● Provided entries
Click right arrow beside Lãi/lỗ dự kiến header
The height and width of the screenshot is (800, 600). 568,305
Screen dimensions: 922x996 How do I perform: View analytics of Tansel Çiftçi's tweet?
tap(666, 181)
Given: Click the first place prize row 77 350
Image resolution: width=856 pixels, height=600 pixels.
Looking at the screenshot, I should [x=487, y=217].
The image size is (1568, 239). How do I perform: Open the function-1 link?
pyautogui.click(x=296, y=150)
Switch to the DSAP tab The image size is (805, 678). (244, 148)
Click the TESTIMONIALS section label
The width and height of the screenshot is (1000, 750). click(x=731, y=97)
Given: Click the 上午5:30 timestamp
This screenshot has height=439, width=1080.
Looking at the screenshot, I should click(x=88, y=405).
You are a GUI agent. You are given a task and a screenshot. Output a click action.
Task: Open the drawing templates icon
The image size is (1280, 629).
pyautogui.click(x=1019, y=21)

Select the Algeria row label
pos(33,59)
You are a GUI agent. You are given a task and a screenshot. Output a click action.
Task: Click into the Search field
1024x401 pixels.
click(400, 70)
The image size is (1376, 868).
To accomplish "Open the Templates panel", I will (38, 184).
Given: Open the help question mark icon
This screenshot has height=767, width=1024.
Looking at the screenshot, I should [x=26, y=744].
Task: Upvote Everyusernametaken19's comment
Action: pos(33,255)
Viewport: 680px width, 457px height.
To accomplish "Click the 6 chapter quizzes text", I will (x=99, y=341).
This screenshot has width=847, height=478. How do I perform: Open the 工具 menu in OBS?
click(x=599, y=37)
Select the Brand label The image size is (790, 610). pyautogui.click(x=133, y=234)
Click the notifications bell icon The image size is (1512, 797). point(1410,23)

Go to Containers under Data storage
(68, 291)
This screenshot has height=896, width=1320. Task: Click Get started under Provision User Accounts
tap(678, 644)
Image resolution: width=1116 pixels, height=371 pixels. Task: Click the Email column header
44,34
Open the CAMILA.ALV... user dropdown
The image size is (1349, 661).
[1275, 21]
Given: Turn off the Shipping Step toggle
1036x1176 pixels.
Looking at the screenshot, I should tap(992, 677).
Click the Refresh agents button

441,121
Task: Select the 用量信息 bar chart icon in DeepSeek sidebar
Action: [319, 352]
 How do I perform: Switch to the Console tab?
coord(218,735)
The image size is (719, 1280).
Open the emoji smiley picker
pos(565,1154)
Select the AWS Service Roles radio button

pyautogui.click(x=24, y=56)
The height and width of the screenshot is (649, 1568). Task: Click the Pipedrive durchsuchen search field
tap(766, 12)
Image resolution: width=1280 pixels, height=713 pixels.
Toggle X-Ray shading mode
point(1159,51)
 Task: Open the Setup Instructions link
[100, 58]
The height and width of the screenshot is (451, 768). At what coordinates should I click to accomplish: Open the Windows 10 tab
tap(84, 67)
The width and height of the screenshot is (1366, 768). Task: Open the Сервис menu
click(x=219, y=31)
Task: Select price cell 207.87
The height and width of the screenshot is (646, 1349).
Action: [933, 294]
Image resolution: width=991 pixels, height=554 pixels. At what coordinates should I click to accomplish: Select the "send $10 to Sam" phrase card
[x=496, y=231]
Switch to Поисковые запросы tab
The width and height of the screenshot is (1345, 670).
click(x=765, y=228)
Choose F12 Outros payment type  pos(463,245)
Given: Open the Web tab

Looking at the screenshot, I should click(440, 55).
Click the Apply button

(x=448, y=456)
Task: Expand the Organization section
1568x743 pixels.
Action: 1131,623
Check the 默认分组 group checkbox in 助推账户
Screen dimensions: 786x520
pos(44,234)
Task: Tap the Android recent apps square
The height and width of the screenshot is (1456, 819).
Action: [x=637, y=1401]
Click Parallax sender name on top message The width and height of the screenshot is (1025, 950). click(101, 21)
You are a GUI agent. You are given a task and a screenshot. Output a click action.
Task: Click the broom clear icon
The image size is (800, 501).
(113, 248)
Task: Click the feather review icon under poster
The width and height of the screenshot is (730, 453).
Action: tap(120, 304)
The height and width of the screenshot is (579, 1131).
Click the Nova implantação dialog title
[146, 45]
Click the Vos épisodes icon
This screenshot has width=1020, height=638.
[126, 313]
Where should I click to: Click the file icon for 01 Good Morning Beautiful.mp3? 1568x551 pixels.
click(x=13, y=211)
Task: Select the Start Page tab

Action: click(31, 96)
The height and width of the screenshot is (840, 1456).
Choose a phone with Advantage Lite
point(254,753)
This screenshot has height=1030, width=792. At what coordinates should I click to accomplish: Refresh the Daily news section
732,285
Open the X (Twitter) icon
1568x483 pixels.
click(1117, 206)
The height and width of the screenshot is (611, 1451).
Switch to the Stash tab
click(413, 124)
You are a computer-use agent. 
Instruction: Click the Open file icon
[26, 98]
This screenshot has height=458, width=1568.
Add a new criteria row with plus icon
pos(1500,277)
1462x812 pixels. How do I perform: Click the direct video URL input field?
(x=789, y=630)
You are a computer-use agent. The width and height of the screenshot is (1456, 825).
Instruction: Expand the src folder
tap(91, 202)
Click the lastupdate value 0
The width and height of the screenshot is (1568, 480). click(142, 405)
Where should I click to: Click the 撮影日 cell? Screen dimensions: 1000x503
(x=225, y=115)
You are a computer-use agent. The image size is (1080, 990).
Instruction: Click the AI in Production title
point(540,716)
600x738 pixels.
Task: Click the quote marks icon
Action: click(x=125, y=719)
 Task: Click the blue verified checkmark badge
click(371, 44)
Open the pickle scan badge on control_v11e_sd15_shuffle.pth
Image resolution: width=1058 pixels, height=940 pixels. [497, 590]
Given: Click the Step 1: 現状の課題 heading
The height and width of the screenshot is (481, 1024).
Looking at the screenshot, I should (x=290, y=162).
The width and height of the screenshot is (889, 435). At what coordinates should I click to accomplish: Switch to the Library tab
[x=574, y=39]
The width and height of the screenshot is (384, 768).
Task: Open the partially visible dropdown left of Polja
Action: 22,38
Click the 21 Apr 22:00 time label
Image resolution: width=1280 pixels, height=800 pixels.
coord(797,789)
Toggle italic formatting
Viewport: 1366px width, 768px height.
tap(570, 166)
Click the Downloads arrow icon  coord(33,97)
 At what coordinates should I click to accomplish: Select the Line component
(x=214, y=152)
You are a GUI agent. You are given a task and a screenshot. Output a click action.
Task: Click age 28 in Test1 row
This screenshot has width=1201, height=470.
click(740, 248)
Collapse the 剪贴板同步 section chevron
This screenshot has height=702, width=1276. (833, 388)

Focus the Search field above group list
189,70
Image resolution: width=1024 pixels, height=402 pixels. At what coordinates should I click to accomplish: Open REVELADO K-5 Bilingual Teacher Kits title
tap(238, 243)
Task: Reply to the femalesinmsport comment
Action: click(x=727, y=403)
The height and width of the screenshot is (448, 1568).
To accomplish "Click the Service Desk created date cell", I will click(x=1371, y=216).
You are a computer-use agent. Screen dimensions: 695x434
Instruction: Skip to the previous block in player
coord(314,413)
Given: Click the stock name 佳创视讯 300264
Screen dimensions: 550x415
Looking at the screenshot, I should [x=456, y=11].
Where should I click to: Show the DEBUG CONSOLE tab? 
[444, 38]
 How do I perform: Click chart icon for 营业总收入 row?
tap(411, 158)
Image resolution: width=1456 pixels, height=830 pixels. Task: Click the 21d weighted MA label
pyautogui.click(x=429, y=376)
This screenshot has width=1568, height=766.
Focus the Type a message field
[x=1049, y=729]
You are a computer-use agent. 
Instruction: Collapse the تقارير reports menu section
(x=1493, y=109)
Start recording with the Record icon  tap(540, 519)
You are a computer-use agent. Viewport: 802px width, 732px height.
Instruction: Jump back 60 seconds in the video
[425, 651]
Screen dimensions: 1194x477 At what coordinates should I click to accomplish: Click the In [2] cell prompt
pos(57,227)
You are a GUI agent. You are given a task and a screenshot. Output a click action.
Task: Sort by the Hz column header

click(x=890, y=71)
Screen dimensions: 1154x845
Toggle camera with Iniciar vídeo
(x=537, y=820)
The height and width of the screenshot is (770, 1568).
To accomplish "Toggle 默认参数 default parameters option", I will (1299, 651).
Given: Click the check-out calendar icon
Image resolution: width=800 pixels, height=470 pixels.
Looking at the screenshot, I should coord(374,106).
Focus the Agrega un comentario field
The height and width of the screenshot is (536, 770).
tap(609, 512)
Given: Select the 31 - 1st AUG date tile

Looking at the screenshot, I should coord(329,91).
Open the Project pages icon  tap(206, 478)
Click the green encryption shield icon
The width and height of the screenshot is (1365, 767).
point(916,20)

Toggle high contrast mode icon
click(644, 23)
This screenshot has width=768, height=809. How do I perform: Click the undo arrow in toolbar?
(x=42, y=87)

● What you are asked to do
Look through the listing above. Pick out each line with "will" and copy it.

● Answer section
To accomplish "Open the Templates panel", I will (38, 184).
To accomplish "Click the 6 chapter quizzes text", I will (x=99, y=341).
To accomplish "Click the Service Desk created date cell", I will click(x=1371, y=216).
To accomplish "Toggle 默认参数 default parameters option", I will (1299, 651).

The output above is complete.